Copy out the entire listing word for word.
::::::::::
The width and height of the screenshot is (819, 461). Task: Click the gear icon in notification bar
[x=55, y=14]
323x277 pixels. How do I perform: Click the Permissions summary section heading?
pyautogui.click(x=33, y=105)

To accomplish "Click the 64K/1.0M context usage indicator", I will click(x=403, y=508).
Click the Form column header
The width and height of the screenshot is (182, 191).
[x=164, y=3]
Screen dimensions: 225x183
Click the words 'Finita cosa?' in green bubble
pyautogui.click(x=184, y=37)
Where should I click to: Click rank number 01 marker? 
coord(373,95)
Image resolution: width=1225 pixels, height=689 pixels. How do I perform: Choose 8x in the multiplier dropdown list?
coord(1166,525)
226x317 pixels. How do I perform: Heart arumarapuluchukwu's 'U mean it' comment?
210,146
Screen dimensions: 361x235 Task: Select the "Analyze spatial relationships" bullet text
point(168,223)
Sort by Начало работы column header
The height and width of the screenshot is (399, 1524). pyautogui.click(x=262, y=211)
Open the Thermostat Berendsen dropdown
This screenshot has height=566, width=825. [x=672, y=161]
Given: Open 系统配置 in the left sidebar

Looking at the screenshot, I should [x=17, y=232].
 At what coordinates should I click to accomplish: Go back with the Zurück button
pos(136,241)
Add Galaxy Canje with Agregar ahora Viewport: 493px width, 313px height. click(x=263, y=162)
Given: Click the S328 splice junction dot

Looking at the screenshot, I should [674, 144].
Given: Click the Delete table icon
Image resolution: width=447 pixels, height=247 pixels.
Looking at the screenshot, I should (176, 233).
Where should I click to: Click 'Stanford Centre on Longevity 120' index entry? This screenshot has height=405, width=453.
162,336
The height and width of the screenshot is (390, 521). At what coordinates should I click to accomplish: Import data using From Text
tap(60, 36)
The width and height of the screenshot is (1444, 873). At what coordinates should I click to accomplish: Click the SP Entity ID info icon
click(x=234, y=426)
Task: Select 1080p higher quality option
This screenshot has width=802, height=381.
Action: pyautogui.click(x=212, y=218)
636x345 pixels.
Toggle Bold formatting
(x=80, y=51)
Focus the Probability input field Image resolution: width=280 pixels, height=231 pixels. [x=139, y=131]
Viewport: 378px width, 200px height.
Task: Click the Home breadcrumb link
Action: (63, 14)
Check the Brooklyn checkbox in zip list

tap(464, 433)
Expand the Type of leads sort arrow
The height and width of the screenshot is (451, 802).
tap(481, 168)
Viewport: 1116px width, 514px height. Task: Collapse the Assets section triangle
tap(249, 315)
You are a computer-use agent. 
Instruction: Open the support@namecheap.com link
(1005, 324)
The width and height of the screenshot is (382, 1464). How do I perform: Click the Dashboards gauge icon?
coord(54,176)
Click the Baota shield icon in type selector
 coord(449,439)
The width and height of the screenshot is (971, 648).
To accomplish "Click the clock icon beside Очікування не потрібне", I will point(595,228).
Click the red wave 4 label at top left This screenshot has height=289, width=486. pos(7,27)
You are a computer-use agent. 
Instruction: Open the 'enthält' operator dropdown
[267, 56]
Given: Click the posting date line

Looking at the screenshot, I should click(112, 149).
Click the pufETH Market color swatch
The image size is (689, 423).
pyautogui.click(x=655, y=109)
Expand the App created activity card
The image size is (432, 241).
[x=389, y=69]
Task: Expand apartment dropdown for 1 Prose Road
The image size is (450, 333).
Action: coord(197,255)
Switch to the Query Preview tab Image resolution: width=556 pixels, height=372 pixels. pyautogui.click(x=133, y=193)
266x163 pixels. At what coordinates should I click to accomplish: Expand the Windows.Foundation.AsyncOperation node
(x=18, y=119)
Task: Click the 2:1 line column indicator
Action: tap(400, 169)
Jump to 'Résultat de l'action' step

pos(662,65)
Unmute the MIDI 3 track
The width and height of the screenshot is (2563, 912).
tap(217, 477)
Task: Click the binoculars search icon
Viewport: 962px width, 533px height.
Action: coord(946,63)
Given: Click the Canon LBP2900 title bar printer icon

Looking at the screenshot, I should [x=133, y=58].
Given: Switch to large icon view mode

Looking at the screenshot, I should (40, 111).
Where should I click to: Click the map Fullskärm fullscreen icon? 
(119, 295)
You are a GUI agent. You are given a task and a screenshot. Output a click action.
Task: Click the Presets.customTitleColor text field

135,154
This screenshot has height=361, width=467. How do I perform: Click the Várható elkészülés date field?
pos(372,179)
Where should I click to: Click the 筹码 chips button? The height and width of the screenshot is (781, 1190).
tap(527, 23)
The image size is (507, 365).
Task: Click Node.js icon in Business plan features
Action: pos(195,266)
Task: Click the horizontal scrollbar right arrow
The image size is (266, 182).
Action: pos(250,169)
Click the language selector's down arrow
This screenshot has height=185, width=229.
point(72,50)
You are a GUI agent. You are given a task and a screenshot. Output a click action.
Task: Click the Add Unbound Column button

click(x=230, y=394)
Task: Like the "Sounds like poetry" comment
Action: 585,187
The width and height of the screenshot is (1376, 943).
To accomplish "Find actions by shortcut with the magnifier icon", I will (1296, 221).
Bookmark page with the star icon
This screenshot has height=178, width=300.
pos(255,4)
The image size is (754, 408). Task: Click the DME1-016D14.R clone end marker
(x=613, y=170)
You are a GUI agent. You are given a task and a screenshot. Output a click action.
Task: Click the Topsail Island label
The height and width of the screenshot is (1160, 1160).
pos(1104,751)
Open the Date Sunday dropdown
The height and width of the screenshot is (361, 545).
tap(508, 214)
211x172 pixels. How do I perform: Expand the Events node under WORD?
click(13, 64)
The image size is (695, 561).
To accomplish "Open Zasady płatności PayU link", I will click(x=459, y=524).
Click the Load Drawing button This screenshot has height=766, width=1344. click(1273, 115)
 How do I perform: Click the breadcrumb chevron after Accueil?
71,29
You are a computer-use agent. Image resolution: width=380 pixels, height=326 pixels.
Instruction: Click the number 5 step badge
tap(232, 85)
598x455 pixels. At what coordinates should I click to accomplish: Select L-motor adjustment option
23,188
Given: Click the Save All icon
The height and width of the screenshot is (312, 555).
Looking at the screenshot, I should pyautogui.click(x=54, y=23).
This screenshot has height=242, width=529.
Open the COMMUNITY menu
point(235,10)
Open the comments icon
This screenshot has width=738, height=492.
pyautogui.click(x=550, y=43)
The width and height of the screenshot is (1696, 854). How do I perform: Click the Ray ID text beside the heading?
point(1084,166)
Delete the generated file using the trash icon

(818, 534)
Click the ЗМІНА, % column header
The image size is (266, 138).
::::::::::
**Answer to the exercise:**
The width and height of the screenshot is (819, 461). Task: Click the gear icon in notification bar
[x=55, y=14]
323x277 pixels. How do I perform: Click the Permissions summary section heading?
pyautogui.click(x=33, y=105)

To accomplish "Click the 64K/1.0M context usage indicator", I will click(x=403, y=508).
Click the Form column header
The width and height of the screenshot is (182, 191).
[x=164, y=3]
Screen dimensions: 225x183
Click the words 'Finita cosa?' in green bubble
pyautogui.click(x=184, y=37)
Where should I click to: Click rank number 01 marker? 
coord(373,95)
Image resolution: width=1225 pixels, height=689 pixels. How do I perform: Choose 8x in the multiplier dropdown list?
coord(1166,525)
226x317 pixels. How do I perform: Heart arumarapuluchukwu's 'U mean it' comment?
210,146
Screen dimensions: 361x235 Task: Select the "Analyze spatial relationships" bullet text
point(168,223)
Sort by Начало работы column header
The height and width of the screenshot is (399, 1524). pyautogui.click(x=262, y=211)
Open the Thermostat Berendsen dropdown
This screenshot has height=566, width=825. [x=672, y=161]
Given: Open 系统配置 in the left sidebar

Looking at the screenshot, I should [x=17, y=232].
 At what coordinates should I click to accomplish: Go back with the Zurück button
pos(136,241)
Add Galaxy Canje with Agregar ahora Viewport: 493px width, 313px height. click(x=263, y=162)
Given: Click the S328 splice junction dot

Looking at the screenshot, I should [674, 144].
Given: Click the Delete table icon
Image resolution: width=447 pixels, height=247 pixels.
Looking at the screenshot, I should (176, 233).
Where should I click to: Click 'Stanford Centre on Longevity 120' index entry? This screenshot has height=405, width=453.
162,336
The height and width of the screenshot is (390, 521). At what coordinates should I click to accomplish: Import data using From Text
tap(60, 36)
The width and height of the screenshot is (1444, 873). At what coordinates should I click to accomplish: Click the SP Entity ID info icon
click(x=234, y=426)
Task: Select 1080p higher quality option
This screenshot has width=802, height=381.
Action: pyautogui.click(x=212, y=218)
636x345 pixels.
Toggle Bold formatting
(x=80, y=51)
Focus the Probability input field Image resolution: width=280 pixels, height=231 pixels. [x=139, y=131]
Viewport: 378px width, 200px height.
Task: Click the Home breadcrumb link
Action: (63, 14)
Check the Brooklyn checkbox in zip list

tap(464, 433)
Expand the Type of leads sort arrow
The height and width of the screenshot is (451, 802).
tap(481, 168)
Viewport: 1116px width, 514px height. Task: Collapse the Assets section triangle
tap(249, 315)
You are a computer-use agent. 
Instruction: Open the support@namecheap.com link
(1005, 324)
The width and height of the screenshot is (382, 1464). How do I perform: Click the Dashboards gauge icon?
coord(54,176)
Click the Baota shield icon in type selector
 coord(449,439)
The width and height of the screenshot is (971, 648).
To accomplish "Click the clock icon beside Очікування не потрібне", I will point(595,228).
Click the red wave 4 label at top left This screenshot has height=289, width=486. pos(7,27)
You are a computer-use agent. 
Instruction: Open the 'enthält' operator dropdown
[267, 56]
Given: Click the posting date line

Looking at the screenshot, I should click(112, 149).
Click the pufETH Market color swatch
The image size is (689, 423).
pyautogui.click(x=655, y=109)
Expand the App created activity card
The image size is (432, 241).
[x=389, y=69]
Task: Expand apartment dropdown for 1 Prose Road
The image size is (450, 333).
Action: coord(197,255)
Switch to the Query Preview tab Image resolution: width=556 pixels, height=372 pixels. pyautogui.click(x=133, y=193)
266x163 pixels. At what coordinates should I click to accomplish: Expand the Windows.Foundation.AsyncOperation node
(x=18, y=119)
Task: Click the 2:1 line column indicator
Action: tap(400, 169)
Jump to 'Résultat de l'action' step

pos(662,65)
Unmute the MIDI 3 track
The width and height of the screenshot is (2563, 912).
tap(217, 477)
Task: Click the binoculars search icon
Viewport: 962px width, 533px height.
Action: coord(946,63)
Given: Click the Canon LBP2900 title bar printer icon

Looking at the screenshot, I should [x=133, y=58].
Given: Switch to large icon view mode

Looking at the screenshot, I should (40, 111).
Where should I click to: Click the map Fullskärm fullscreen icon? 
(119, 295)
You are a GUI agent. You are given a task and a screenshot. Output a click action.
Task: Click the Presets.customTitleColor text field

135,154
This screenshot has height=361, width=467. How do I perform: Click the Várható elkészülés date field?
pos(372,179)
Where should I click to: Click the 筹码 chips button? The height and width of the screenshot is (781, 1190).
tap(527, 23)
The image size is (507, 365).
Task: Click Node.js icon in Business plan features
Action: pos(195,266)
Task: Click the horizontal scrollbar right arrow
The image size is (266, 182).
Action: pos(250,169)
Click the language selector's down arrow
This screenshot has height=185, width=229.
point(72,50)
You are a GUI agent. You are given a task and a screenshot. Output a click action.
Task: Click the Add Unbound Column button

click(x=230, y=394)
Task: Like the "Sounds like poetry" comment
Action: 585,187
The width and height of the screenshot is (1376, 943).
To accomplish "Find actions by shortcut with the magnifier icon", I will (1296, 221).
Bookmark page with the star icon
This screenshot has height=178, width=300.
pos(255,4)
The image size is (754, 408). Task: Click the DME1-016D14.R clone end marker
(x=613, y=170)
You are a GUI agent. You are given a task and a screenshot. Output a click action.
Task: Click the Topsail Island label
The height and width of the screenshot is (1160, 1160).
pos(1104,751)
Open the Date Sunday dropdown
The height and width of the screenshot is (361, 545).
tap(508, 214)
211x172 pixels. How do I perform: Expand the Events node under WORD?
click(13, 64)
The image size is (695, 561).
To accomplish "Open Zasady płatności PayU link", I will click(x=459, y=524).
Click the Load Drawing button This screenshot has height=766, width=1344. click(1273, 115)
 How do I perform: Click the breadcrumb chevron after Accueil?
71,29
You are a computer-use agent. Image resolution: width=380 pixels, height=326 pixels.
Instruction: Click the number 5 step badge
tap(232, 85)
598x455 pixels. At what coordinates should I click to accomplish: Select L-motor adjustment option
23,188
Given: Click the Save All icon
The height and width of the screenshot is (312, 555).
Looking at the screenshot, I should pyautogui.click(x=54, y=23).
This screenshot has height=242, width=529.
Open the COMMUNITY menu
point(235,10)
Open the comments icon
This screenshot has width=738, height=492.
pyautogui.click(x=550, y=43)
The width and height of the screenshot is (1696, 854). How do I perform: Click the Ray ID text beside the heading?
point(1084,166)
Delete the generated file using the trash icon

(818, 534)
Click the ЗМІНА, % column header
The image size is (266, 138).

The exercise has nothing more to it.